In her letter to the CBA, Carbonneau noted that the mechanism for identifying counsel will remain as it is now: parties are required to provide the court with the name of counsel who will be appearing at the hearing, as required by Supreme Court Rule 71(4), and those counsel will be listed in the judgment.

“The limitation on the number of counsel last year was necessary to allow the court to conduct its appeal hearings reliably and securely with counsel appearing via Zoom and judges hearing submissions either in the courtroom or by Zoom,” explained Carbonneau, who only became the top court’s registrar Dec. 31, 2021. “There were significant technological challenges to incorporate the technology needed for virtual appearances with the technology already in place in the courtroom to support simultaneous translation and livestreaming,” Carbonneau noted. “These were resolved last summer, which allowed us to apply Rule 71 with the usual flexibility during the current court year.”

The issue of counsel credits on Supreme Court judgments arose before the start of the March 2020 COVID-19 pandemic. At the 2017 annual meeting of the court and the CBA’s court liaison subcommittee, the CBA suggested that all counsel who sign a factum should be credited as counsel for a party in the published reasons for judgment. The Supreme Court considered the suggestion but told the CBA in 2018 that the court would continue its practice of naming in judgments only counsel who officially appear at the hearing and those counsel for parties who file written submissions only.
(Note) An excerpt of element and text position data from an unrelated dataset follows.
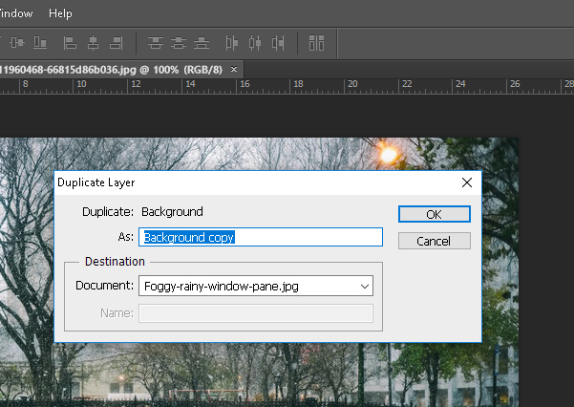The height and width of the screenshot is (407, 574).
Task: Click the align right edges icon
Action: [x=116, y=43]
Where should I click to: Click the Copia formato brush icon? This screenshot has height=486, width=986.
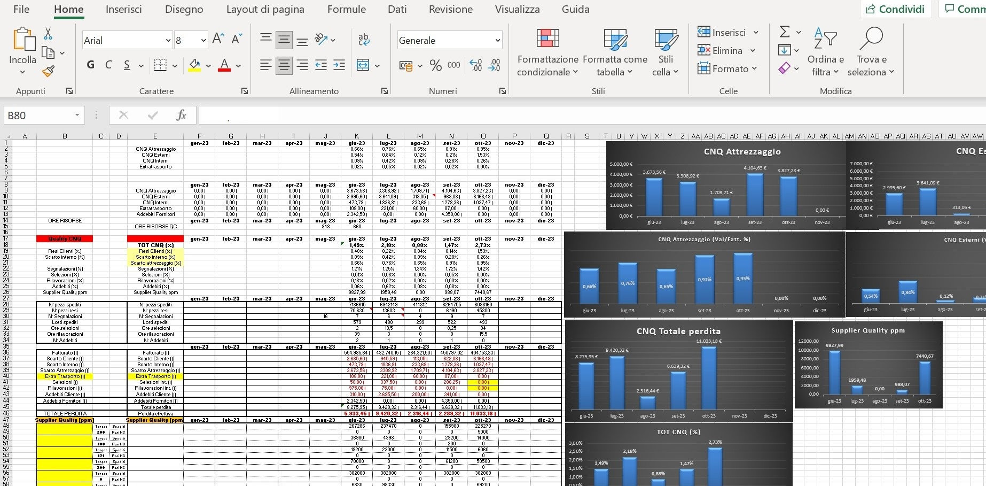click(47, 71)
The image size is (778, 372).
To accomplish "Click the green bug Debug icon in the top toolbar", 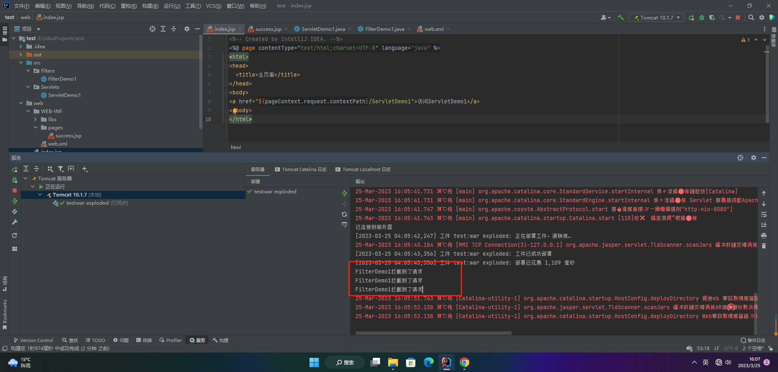I will point(702,17).
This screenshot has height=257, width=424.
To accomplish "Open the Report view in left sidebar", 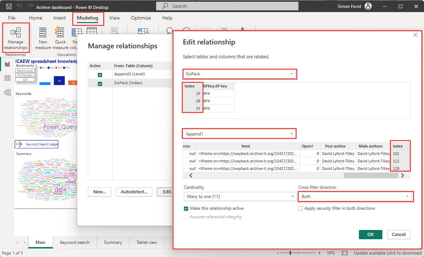I will tap(7, 64).
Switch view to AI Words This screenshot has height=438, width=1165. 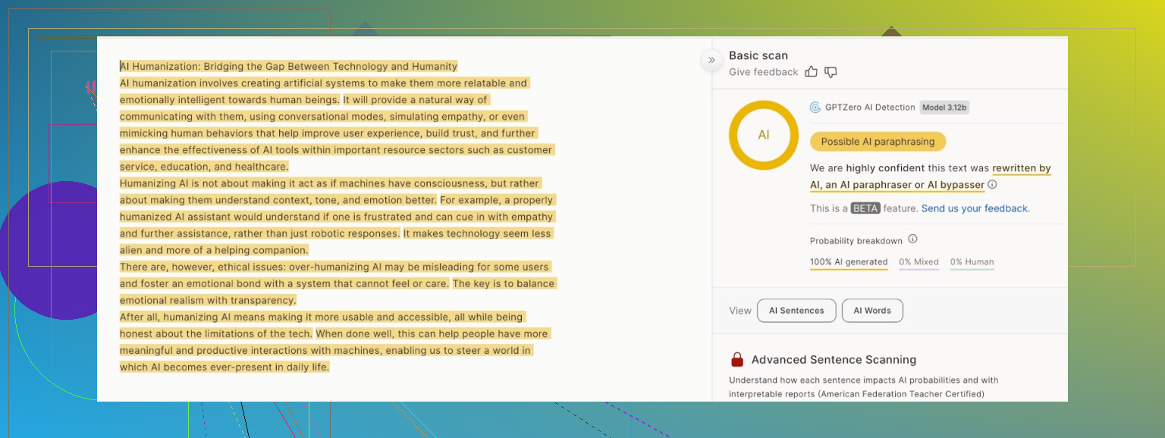pos(872,311)
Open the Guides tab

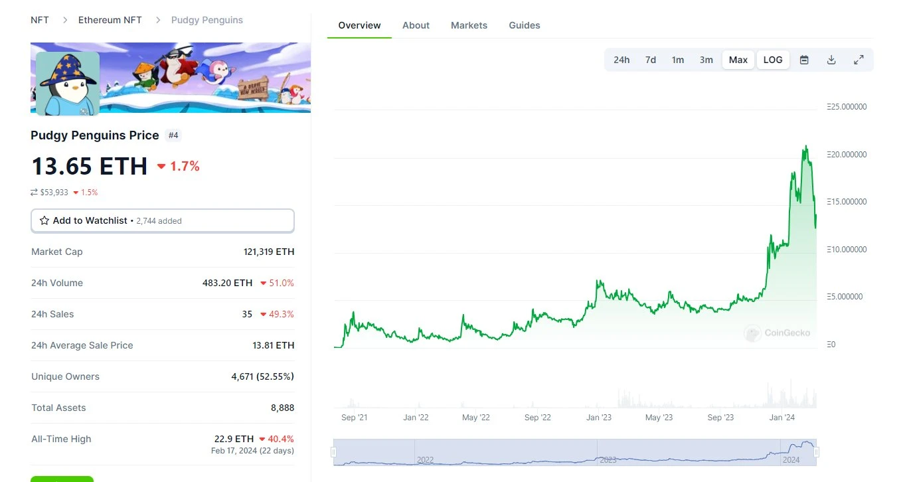[525, 25]
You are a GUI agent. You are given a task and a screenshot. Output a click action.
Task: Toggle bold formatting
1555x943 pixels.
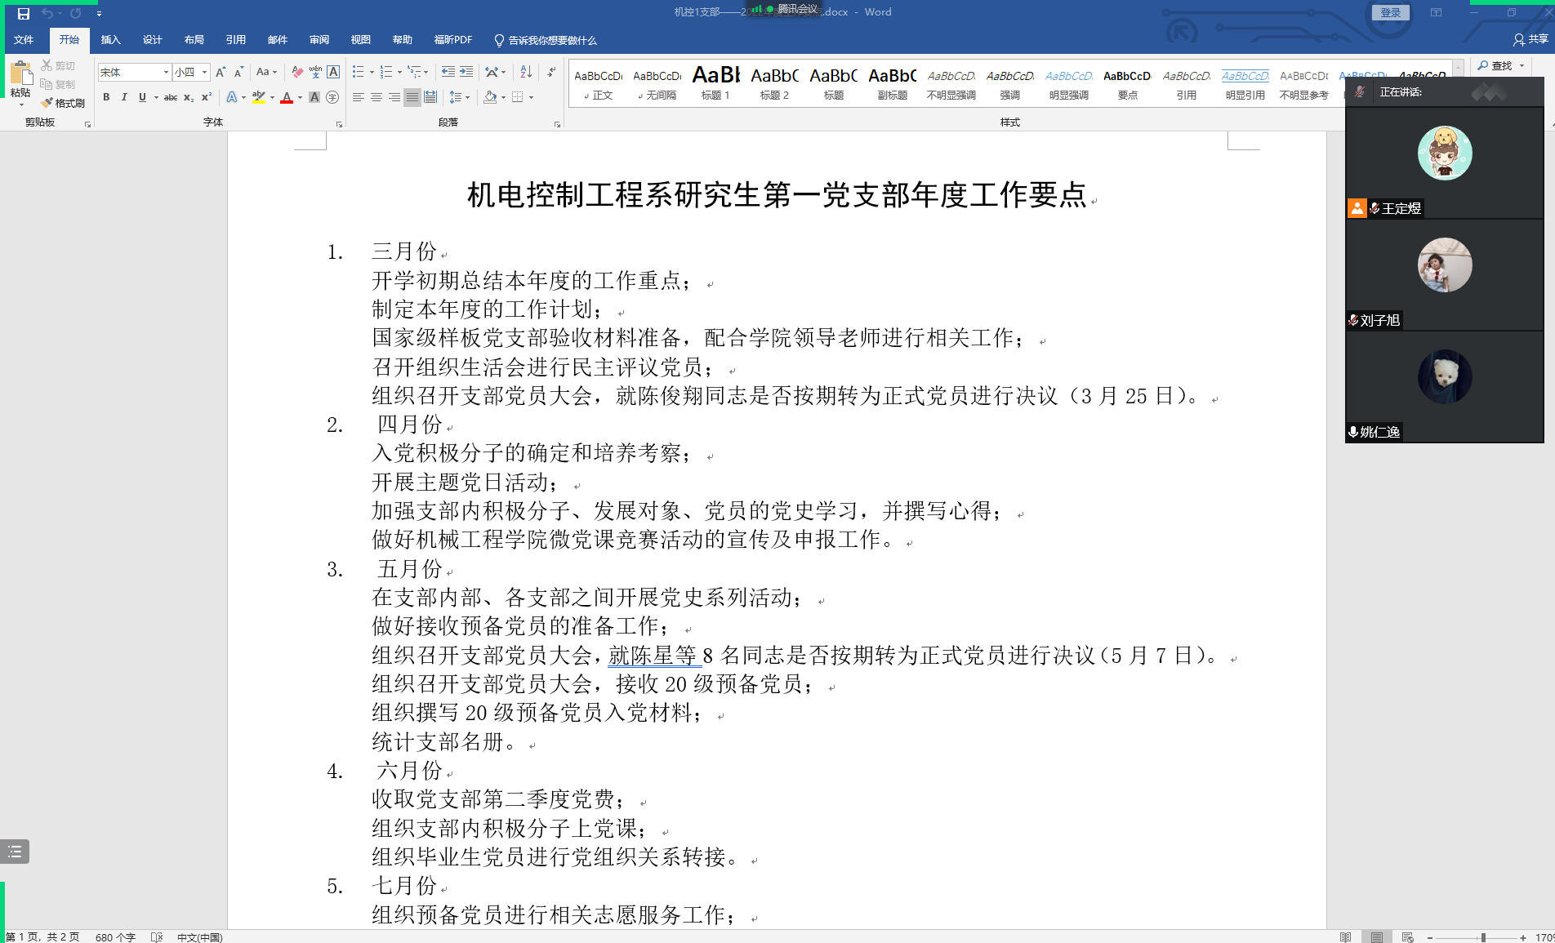(x=106, y=96)
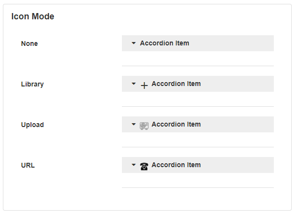Collapse the arrow on the None accordion

134,43
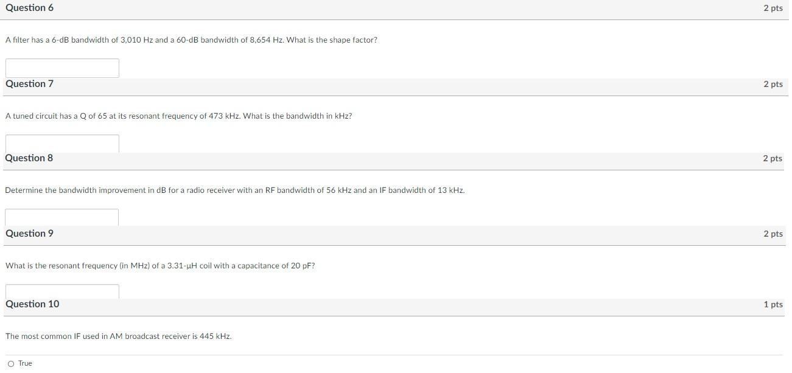
Task: Click the True option label text
Action: 24,363
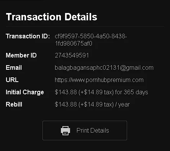170x151 pixels.
Task: Click the Initial Charge amount text
Action: [x=101, y=92]

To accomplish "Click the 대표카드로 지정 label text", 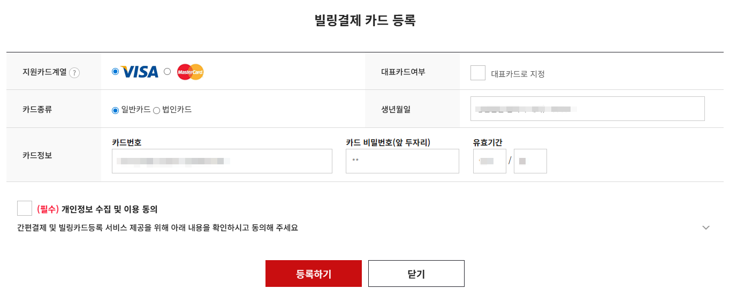I will 518,74.
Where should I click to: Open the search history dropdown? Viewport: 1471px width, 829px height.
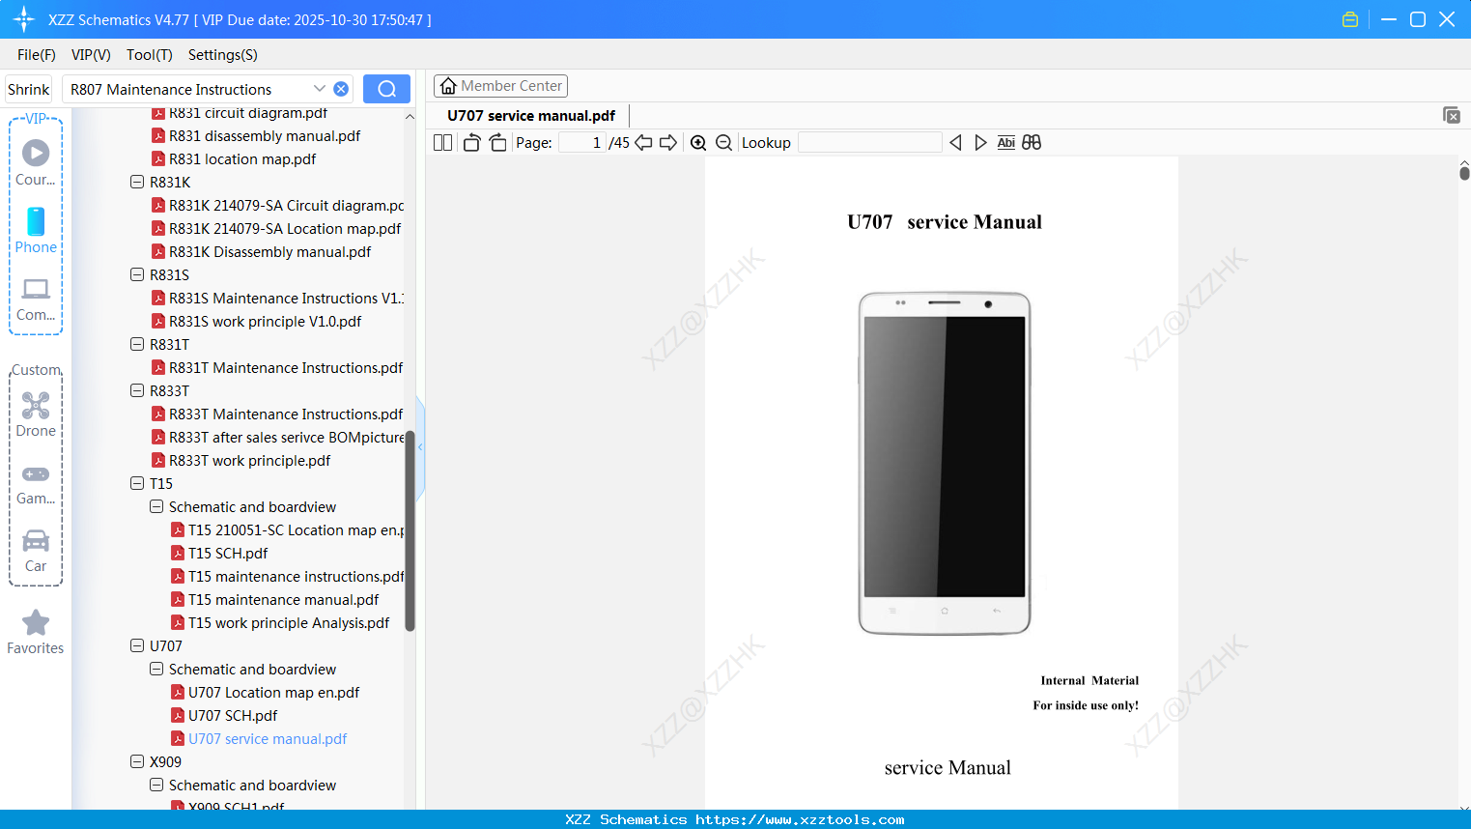pyautogui.click(x=321, y=88)
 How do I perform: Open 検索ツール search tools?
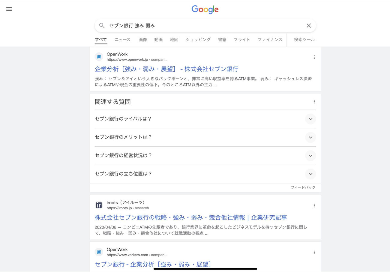304,40
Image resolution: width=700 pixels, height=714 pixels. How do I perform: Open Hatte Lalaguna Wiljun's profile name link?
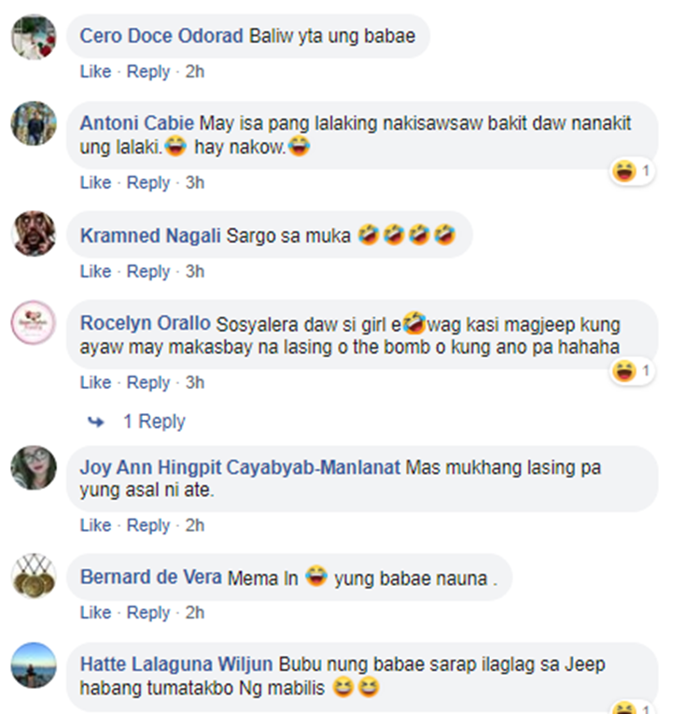[176, 664]
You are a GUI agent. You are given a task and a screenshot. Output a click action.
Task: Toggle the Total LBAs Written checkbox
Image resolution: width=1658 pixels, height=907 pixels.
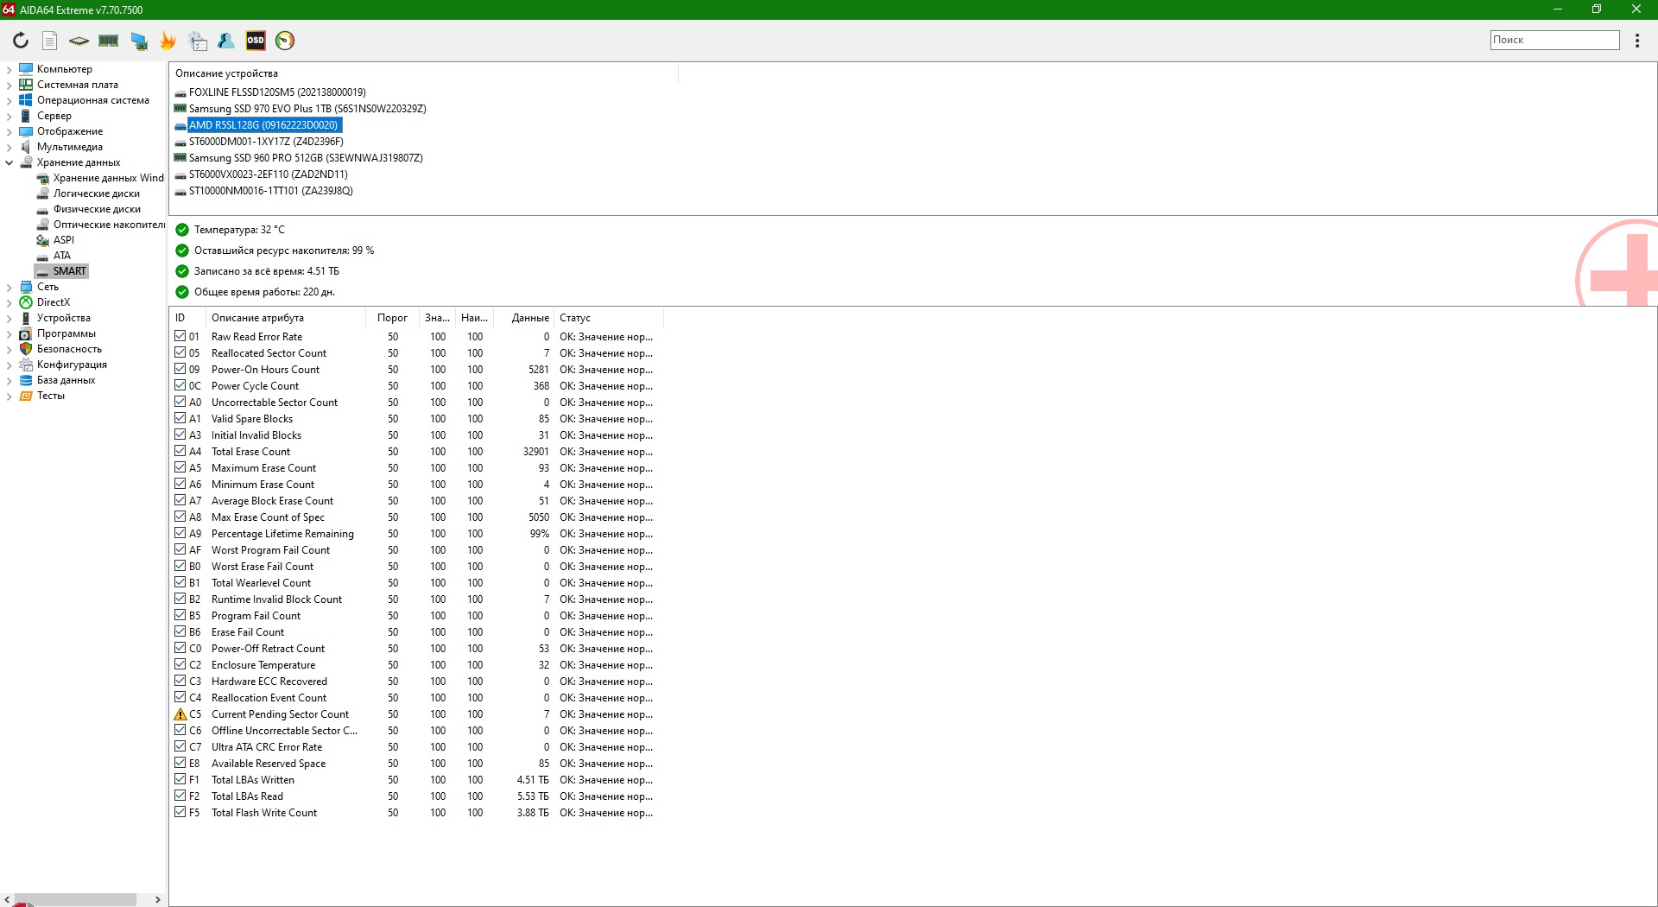click(x=180, y=780)
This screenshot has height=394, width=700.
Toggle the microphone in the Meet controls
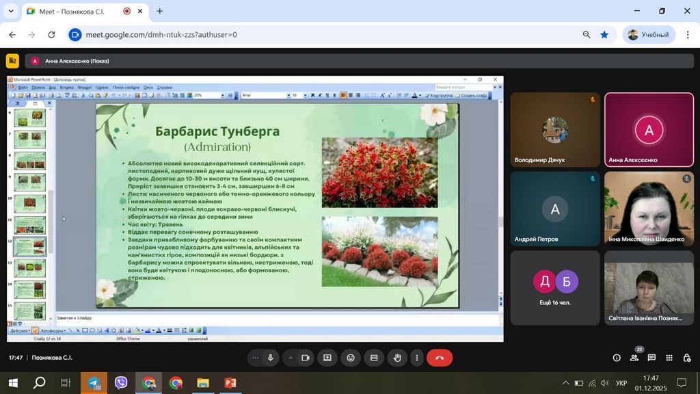(271, 358)
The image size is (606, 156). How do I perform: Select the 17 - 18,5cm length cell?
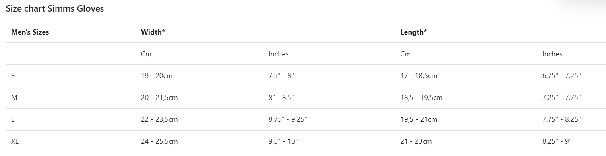point(419,76)
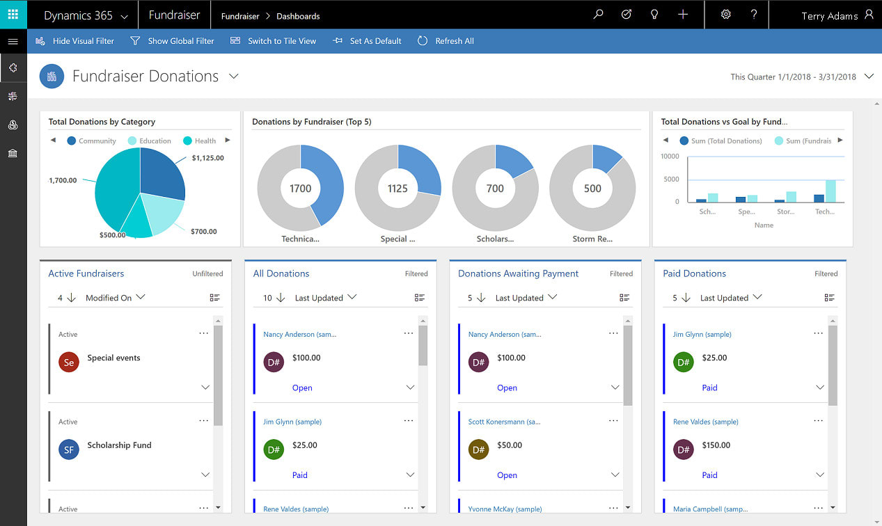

The issue was raised again in 2021 by the CBA subcommittee at its meeting with the court, and the court asked the CBA to provide suggestions regarding amendments to its practice and to the related court Rule as to either the number of counsel who appear on appeal hearings or the recording of appearances of counsel in the published reasons for judgment. Correspondence to the same effect was also sent by The Advocates’ Society. The consensus was that four counsel should be listed for each party — appellant, respondent and intervener. No change to the Rule was proposed.

Counsel who do not officially appear at the hearing but who contribute to preparing the appeal factum can sign the factum and those factums are posted on the Supreme Court’s website. The court says there is no limit on the number of counsel who can sign a factum and that it lists the names of all counsel for a file on its website.